Render every line of the records below as a JSON list of strings, one string per line, with blank lines omitted.

[start]

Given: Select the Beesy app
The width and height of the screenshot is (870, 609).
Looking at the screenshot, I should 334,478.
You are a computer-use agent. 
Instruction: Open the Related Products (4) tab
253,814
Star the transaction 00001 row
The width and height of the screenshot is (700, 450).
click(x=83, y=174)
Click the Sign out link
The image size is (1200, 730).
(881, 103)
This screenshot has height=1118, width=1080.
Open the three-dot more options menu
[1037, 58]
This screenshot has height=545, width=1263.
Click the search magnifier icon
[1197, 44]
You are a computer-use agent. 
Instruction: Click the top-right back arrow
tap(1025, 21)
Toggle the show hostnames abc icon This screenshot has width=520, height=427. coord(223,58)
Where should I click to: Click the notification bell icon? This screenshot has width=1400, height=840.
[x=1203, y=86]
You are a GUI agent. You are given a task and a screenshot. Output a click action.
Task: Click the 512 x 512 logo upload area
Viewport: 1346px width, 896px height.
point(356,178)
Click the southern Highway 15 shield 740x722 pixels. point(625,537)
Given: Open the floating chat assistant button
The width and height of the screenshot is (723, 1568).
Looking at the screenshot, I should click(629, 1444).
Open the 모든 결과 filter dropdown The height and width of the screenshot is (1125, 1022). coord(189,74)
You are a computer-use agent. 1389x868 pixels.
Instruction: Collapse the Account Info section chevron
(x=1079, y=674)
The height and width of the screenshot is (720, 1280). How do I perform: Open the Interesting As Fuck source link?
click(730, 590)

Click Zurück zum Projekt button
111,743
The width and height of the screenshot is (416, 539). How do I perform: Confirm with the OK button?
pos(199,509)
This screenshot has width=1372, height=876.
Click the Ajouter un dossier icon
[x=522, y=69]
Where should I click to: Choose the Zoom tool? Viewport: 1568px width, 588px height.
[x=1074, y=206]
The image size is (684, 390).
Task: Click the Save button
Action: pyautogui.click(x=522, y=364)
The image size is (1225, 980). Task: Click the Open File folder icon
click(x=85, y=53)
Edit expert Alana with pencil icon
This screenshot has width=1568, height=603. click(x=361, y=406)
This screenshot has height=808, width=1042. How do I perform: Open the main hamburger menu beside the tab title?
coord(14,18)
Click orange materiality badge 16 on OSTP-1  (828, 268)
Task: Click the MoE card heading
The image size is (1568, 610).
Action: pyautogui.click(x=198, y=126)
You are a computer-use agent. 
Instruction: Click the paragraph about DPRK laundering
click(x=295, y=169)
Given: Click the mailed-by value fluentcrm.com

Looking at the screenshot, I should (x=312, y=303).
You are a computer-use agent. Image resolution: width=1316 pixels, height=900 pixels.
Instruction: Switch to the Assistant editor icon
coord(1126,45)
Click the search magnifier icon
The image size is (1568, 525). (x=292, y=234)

[end]

→ **Full answer**
[
  "Given: Select the Beesy app",
  "The width and height of the screenshot is (870, 609).",
  "Looking at the screenshot, I should 334,478.",
  "You are a computer-use agent. ",
  "Instruction: Open the Related Products (4) tab",
  "253,814",
  "Star the transaction 00001 row",
  "The width and height of the screenshot is (700, 450).",
  "click(x=83, y=174)",
  "Click the Sign out link",
  "The image size is (1200, 730).",
  "(881, 103)",
  "This screenshot has height=1118, width=1080.",
  "Open the three-dot more options menu",
  "[1037, 58]",
  "This screenshot has height=545, width=1263.",
  "Click the search magnifier icon",
  "[1197, 44]",
  "You are a computer-use agent. ",
  "Instruction: Click the top-right back arrow",
  "tap(1025, 21)",
  "Toggle the show hostnames abc icon This screenshot has width=520, height=427. coord(223,58)",
  "Where should I click to: Click the notification bell icon? This screenshot has width=1400, height=840.",
  "[x=1203, y=86]",
  "You are a GUI agent. You are given a task and a screenshot. Output a click action.",
  "Task: Click the 512 x 512 logo upload area",
  "Viewport: 1346px width, 896px height.",
  "point(356,178)",
  "Click the southern Highway 15 shield 740x722 pixels. point(625,537)",
  "Given: Open the floating chat assistant button",
  "The width and height of the screenshot is (723, 1568).",
  "Looking at the screenshot, I should click(629, 1444).",
  "Open the 모든 결과 filter dropdown The height and width of the screenshot is (1125, 1022). coord(189,74)",
  "You are a computer-use agent. 1389x868 pixels.",
  "Instruction: Collapse the Account Info section chevron",
  "(x=1079, y=674)",
  "The height and width of the screenshot is (720, 1280). How do I perform: Open the Interesting As Fuck source link?",
  "click(730, 590)",
  "Click Zurück zum Projekt button",
  "111,743",
  "The width and height of the screenshot is (416, 539). How do I perform: Confirm with the OK button?",
  "pos(199,509)",
  "This screenshot has width=1372, height=876.",
  "Click the Ajouter un dossier icon",
  "[x=522, y=69]",
  "Where should I click to: Choose the Zoom tool? Viewport: 1568px width, 588px height.",
  "[x=1074, y=206]",
  "The image size is (684, 390).",
  "Task: Click the Save button",
  "Action: pyautogui.click(x=522, y=364)",
  "The image size is (1225, 980). Task: Click the Open File folder icon",
  "click(x=85, y=53)",
  "Edit expert Alana with pencil icon",
  "This screenshot has width=1568, height=603. click(x=361, y=406)",
  "This screenshot has height=808, width=1042. How do I perform: Open the main hamburger menu beside the tab title?",
  "coord(14,18)",
  "Click orange materiality badge 16 on OSTP-1  (828, 268)",
  "Task: Click the MoE card heading",
  "The image size is (1568, 610).",
  "Action: pyautogui.click(x=198, y=126)",
  "You are a computer-use agent. ",
  "Instruction: Click the paragraph about DPRK laundering",
  "click(x=295, y=169)",
  "Given: Click the mailed-by value fluentcrm.com",
  "Looking at the screenshot, I should (x=312, y=303).",
  "You are a computer-use agent. Image resolution: width=1316 pixels, height=900 pixels.",
  "Instruction: Switch to the Assistant editor icon",
  "coord(1126,45)",
  "Click the search magnifier icon",
  "The image size is (1568, 525). (x=292, y=234)"
]